“我做医生没记者采访,现在弄了这么点事你们反而来了”
“我唯一对不起的就是小晴,我当初不应把她从东莞带来,我认为是我害了她。
猛吸两口之后,李峰说,他已经给远在湖南老家的父亲写了封信,要求父亲代其“赎罪”。“小晴肚子里长了一个肿瘤,已经有两三年了,我父亲毕竟是医生,我希望他能帮我为她治疗一下。”
“但小晴现在也被羁押了,你怎么赎罪呢?你父亲还能给她看病吗?”
闻听记者此言,李峰顿时哈哈大笑:“呵呵,那我就没办法了。这可就不关我的事了,我的意思是表示一下嘛。”“小晴说你曾许诺要娶她,有吗?”记者问道。
一阵刺耳的笑声再次响起:“结婚?我和她?哈哈,不可能,我自己都有孩子啦。我干嘛要和她结婚?”李峰说,孩子是他在读医科学校时和一个同学未婚生育的。

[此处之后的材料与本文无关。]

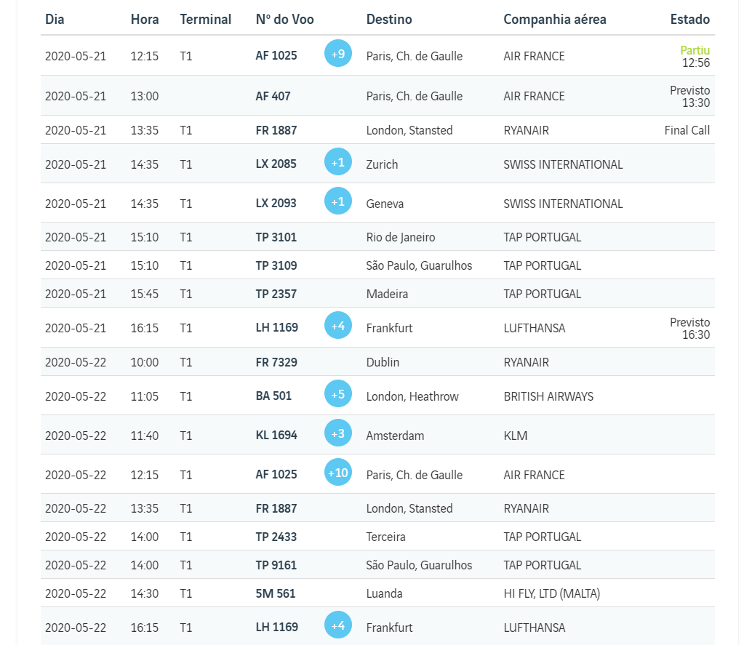Expand the +10 badge beside AF 1025

[337, 473]
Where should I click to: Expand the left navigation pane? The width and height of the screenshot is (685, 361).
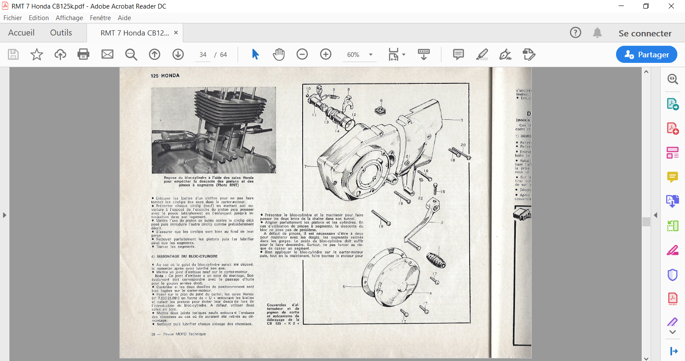point(4,215)
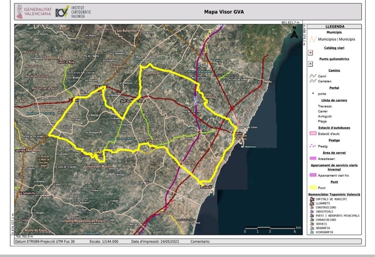Click the LLEGENDA header
Image resolution: width=375 pixels, height=257 pixels.
[x=334, y=26]
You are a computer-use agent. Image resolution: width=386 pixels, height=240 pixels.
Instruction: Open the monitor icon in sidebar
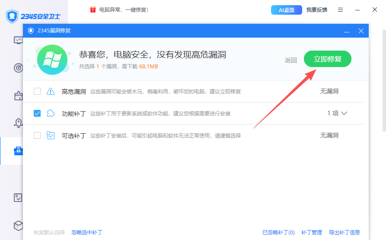coord(18,40)
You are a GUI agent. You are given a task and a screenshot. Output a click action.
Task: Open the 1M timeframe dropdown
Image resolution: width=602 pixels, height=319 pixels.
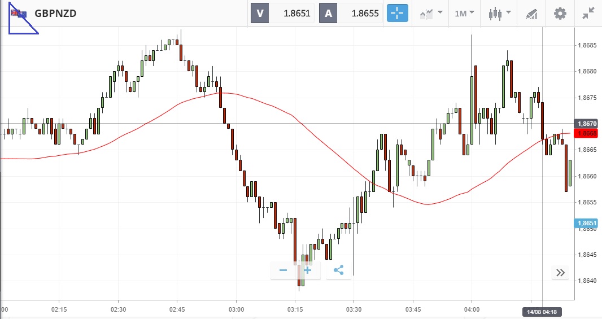(464, 13)
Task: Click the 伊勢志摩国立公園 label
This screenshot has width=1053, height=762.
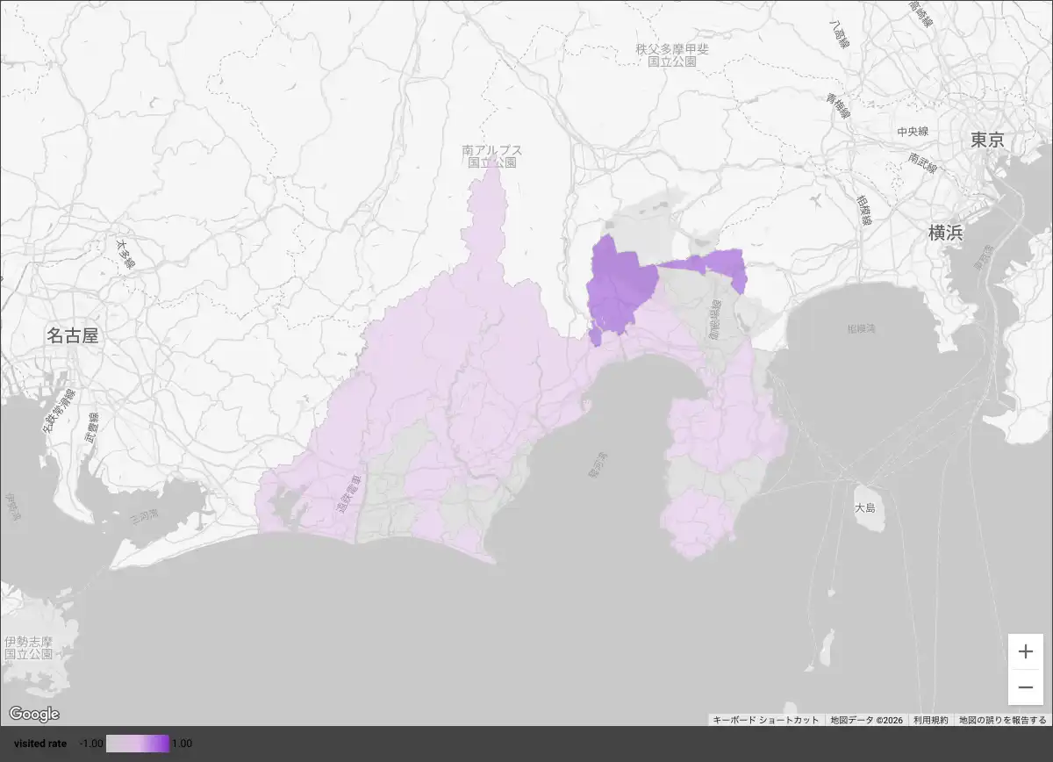Action: tap(28, 648)
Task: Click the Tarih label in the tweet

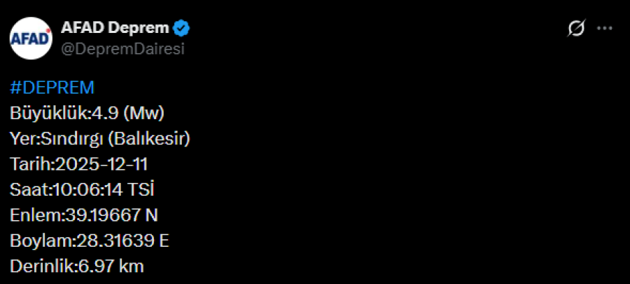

“对了,我肯定要请个律师的,法律上的事情我懂得。至于说小晴嘛,以后再说吧。”李峰打着哈哈说。
起身离开前,李峰的一句话让记者颇感意外:“我做医生治病救人的时候没记者来采访,现在弄了这么点事情你们反而来了,真搞不懂……这就是‘社会’吧?”
对话“账房先生”
“峰哥肯定没做过(强奸),他只爱我一个人”
小晴:他说过要和我结婚的
2月29日,在履行了相关手续后,新快报记者在韶关市第三看守所里采访了“2·17卖淫案”的“账房先生”小晴。
在和小晴接触的过程中,记者发现,这名比李峰小近10岁的女子,对李峰可谓到了“痴迷”的程度。在最初的半个小时里,记者试图在她身上找到突破口,了解多一些关于李峰的事情。但小晴很谨慎,闭口不谈案情。
一番家常后,谈到“老父亲落泪”的小晴终于开口说话了。
“峰哥对我很好,他这个人讲义气也很大方。前段时间我的手链丢了,峰哥给我买个手镯就12000多块。”小晴说,李峰很爱她。“他还说过要洗手不干和我结婚,我觉得他不像是在骗我。尽管我知道他已经有了一个孩子,可我还是愿意和他在一起。”话到这里,小晴下意识地补充道:“他从来都没打过那些女孩子,是真的。”
问及给卖淫女拍裸照的事,小晴沉默了一会儿说:“都是别人干的,但后来李峰当着我和那些女孩子的面把底片都烧了。此外,他还经常给那些女孩子家里寄钱。”
“烧了底片?什么样的底片?你不是说李峰没有做过拍裸照的事情吗?”记者问。
“这……我说不好,反正就是烧了,我看过那些底片上面什么都没有,是空白的。”小晴有些局促地辩解着。
“既然底片是空白的,为什么还要再烧一次呢?”面对提问,小晴再次沉默……
“这个不说了,我告诉你,其实这些女孩子都是主动留下来做生意(卖淫)的,峰哥甚至都曾遣散过她们,那天峰哥拿了一些钱出来放在桌子上,说谁想走随时都可以,还开车把我们送到了火车站。”见记者质疑,小晴马上又补充道:“不骗你,真的。”
办案民警告诉记者,由于在感情上仍抱有幻想,审讯过程中小晴一直在有意无意地为李峰等人辩解。“说底片已经被烧,完全是想减轻李峰等人的责任。这个情况我们调查过,不属实。主动遣散卖淫女更是无从谈起。”何凤明警官说。
对于团伙打手强(轮)奸卖淫女这一细节,小晴压低嗓门说:“听女孩子说过,不过峰哥肯定没做过,他只爱我一个人。”
在和记者交流过程中,小晴对自己“管账”的情节描述为“替姐妹们保管钱财”。小晴说,自己没有参与卖淫,也未曾受到李峰团伙其他成员的性侵害。
“峰哥只在喝完酒的时候打我,平时都没有。那些小弟(打手)都很尊重峰哥的,他们不敢对我怎样(指性侵害)。”低着头的小晴用几乎听不到的声音回答着记者的提问。
“钱肯定是赚到了,生意还不错。但那些钱基本上都被女孩子(卖淫女)‘打K’用掉了。我们没剩多少钱。”小晴说的“打K”是他们这一行的暗语,指吸食K粉(毒品中的一种)。
对此,马坝派出所何凤明副所长哭笑不得:“我们对卖淫女做了详细的调查,这些女孩子根本就不存在吸食毒品的情况。”